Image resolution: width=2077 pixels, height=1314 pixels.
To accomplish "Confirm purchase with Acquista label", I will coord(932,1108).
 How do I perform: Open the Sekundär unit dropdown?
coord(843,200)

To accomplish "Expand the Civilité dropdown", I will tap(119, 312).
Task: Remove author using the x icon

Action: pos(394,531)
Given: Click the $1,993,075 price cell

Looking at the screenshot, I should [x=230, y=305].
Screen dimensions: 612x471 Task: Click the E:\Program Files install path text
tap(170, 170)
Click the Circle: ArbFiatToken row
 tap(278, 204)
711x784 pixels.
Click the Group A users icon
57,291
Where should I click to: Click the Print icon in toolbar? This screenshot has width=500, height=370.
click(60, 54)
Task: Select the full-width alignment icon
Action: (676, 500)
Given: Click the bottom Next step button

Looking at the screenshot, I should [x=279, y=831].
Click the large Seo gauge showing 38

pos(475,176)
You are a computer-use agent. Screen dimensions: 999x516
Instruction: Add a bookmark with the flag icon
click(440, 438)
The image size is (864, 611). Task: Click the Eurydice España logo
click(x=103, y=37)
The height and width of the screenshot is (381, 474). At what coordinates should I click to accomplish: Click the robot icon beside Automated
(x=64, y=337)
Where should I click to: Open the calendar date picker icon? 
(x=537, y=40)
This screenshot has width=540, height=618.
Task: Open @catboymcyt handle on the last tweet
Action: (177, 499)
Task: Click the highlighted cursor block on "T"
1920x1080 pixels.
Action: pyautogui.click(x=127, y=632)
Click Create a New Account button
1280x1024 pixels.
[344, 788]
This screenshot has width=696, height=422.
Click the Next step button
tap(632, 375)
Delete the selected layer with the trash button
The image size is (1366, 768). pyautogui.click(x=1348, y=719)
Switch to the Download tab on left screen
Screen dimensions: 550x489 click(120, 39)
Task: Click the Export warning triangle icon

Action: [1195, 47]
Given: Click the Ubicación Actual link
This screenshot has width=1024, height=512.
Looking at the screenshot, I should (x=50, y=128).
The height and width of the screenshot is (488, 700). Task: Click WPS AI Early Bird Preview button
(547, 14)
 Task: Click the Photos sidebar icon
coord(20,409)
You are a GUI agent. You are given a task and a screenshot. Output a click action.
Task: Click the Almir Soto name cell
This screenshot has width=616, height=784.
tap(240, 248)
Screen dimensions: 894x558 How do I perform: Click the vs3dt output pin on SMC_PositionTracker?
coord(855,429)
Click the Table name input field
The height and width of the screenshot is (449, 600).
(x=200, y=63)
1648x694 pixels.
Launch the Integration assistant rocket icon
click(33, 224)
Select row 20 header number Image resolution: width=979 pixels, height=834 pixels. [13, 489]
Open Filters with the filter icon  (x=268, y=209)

REQUIRED WORK | The lines from the one holding "Click the Table name input field" to the end of the entries are to be repeated exactly, with both ends included and nothing else.

RESULT BELOW |
Click the Table name input field
The height and width of the screenshot is (449, 600).
(x=200, y=63)
1648x694 pixels.
Launch the Integration assistant rocket icon
click(33, 224)
Select row 20 header number Image resolution: width=979 pixels, height=834 pixels. [13, 489]
Open Filters with the filter icon  (x=268, y=209)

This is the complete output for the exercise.